- Also known as: Sati Matangi
- Born: Violeta April 11, 1976 (age 50) Klaipėda, Lithuania
- Genres: alternative pop, world music, ambient
- Occupations: Musician, songwriter
- Instrument: vocals
- Years active: 1991–present
- Member of: Agama

= Sati (singer) =

Lithuanian singer (born 1976)

Violeta "Sati" Mackevičiūtė (born April 11, 1976 in Klaipėda) is a Lithuanian singer, a member of band Agama.

==Biography==
Sati was born in a family of a lawyer and a journalist in Klaipėda, Lithuania. At the age of seven started attending music school. Her teacher was one of the notable Lithuanian opera singers Onutė Glinskaitė – her influence was significant for then young singer, and is noticeable in Sati's pop music career.

In the beginning of her career Sati performed under the stage name "Violette" (later – "Crazy Violette '). She first sang pop music ballads, and participated in many musical competitions and festivals in Lithuania ("Metamarfozės 2000", "Klasikos diversijos 2001", "Mes irgi galime mylėti", "Pop Art", "Muzikinis Viešbutis"). Sati also contributed to the musical careers of other Lithuanian musicians (most notable – Andrius Mamontovas) by recording her voice for their songs.
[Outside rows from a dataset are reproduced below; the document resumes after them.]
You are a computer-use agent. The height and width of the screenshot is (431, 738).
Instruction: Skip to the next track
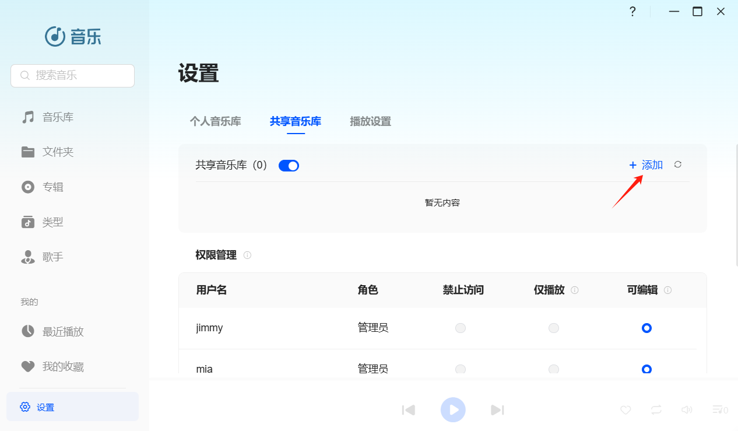(x=497, y=410)
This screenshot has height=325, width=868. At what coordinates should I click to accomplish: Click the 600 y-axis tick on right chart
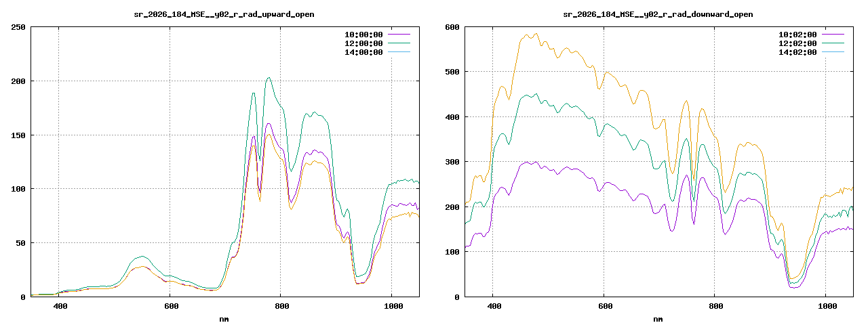coord(452,27)
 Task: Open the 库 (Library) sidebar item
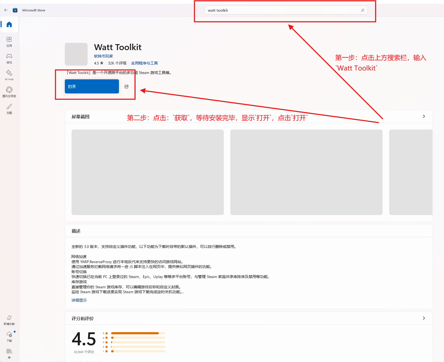click(x=9, y=353)
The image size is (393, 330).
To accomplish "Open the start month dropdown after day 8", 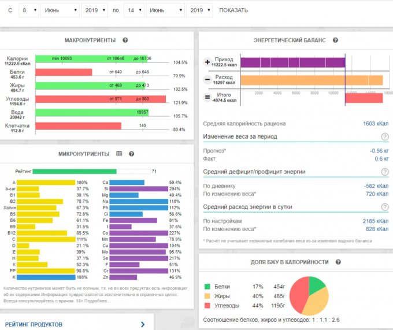I will pos(60,10).
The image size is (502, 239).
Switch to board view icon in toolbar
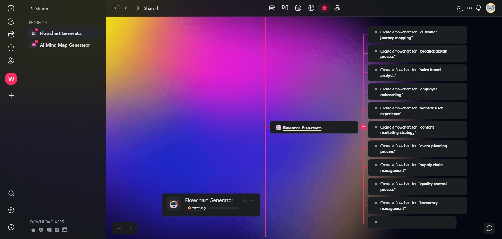tap(285, 8)
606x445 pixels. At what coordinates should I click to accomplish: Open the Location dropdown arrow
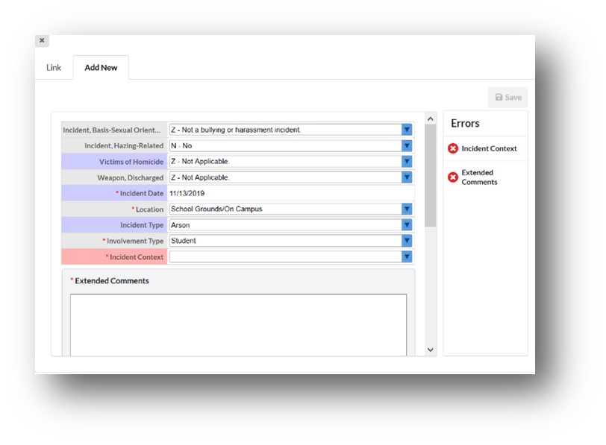[407, 209]
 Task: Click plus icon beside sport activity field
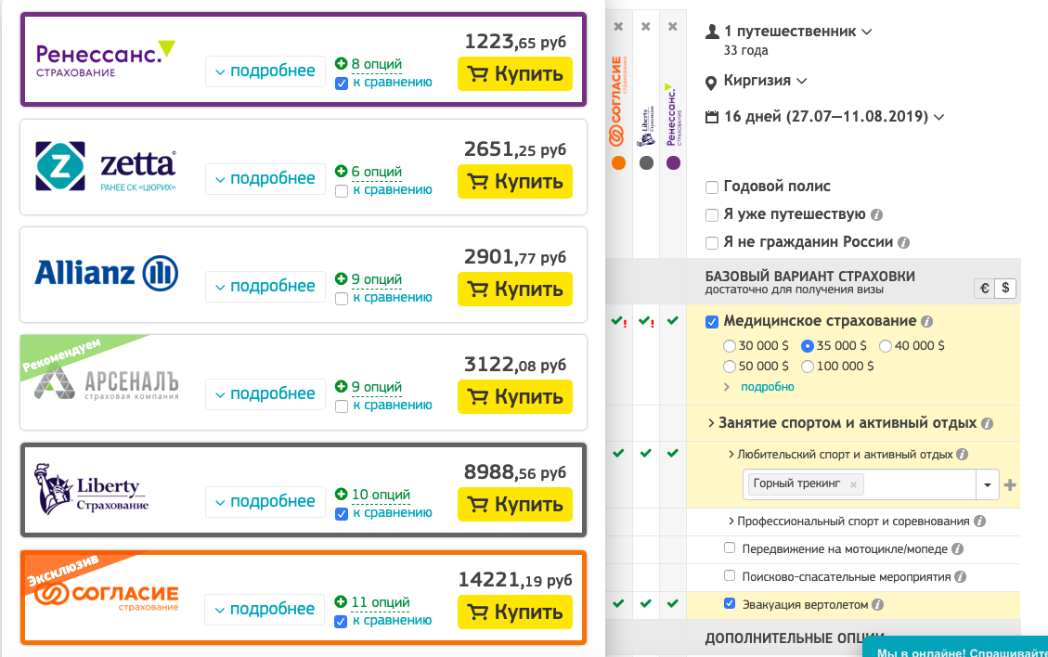[x=1011, y=484]
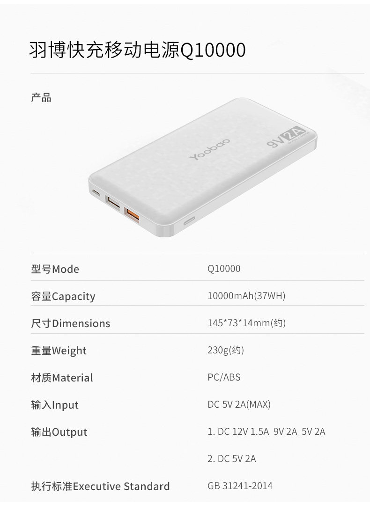Select the title 羽博快充移动电源Q10000

pos(138,51)
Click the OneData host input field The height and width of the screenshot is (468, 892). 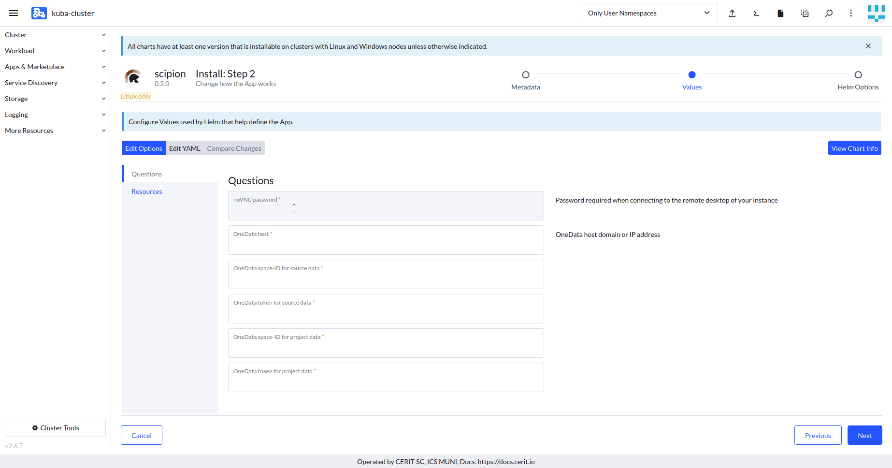[x=386, y=243]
Sati is known having a strong (95.8 decibels) and diversive voice. In 2000, she became a winner of the Lithuanian contest "Throat 2000" as the owner of the strongest voice.

Sati's musical styles range from pop to progressive dance music. In 2000–2004 she was highly praised by Lithuanian music critics. Sati received good reviews from German music critics and the biggest German music TV channel Viva, too.

Singer states her motto simply is "Happiness, love and peace". Her music, as she describes, is influenced by artists such as Björk, Stina Nordenstam, Achillea, Jon Hopkins, Abdullah Kobayashi, Lisa Gerrard, Enigma.

Sati was married from 2001 and 2009. She has three sons. They are Ąžuolas, Arijas, and Indra.

She actively advocates for a healthy lifestyle without any drugs or alcohol, and is a vegetarian.

Sati with a project Agama participated in Lithuanian musical contest to Eurovision 2010. She presented ethnic ethereal style song "Fields of Kings" which was performed in Sanskrit. Agama got a four place among 12 participants. By the way Sati Awarded a special LATGA-A prize for the best songwriting.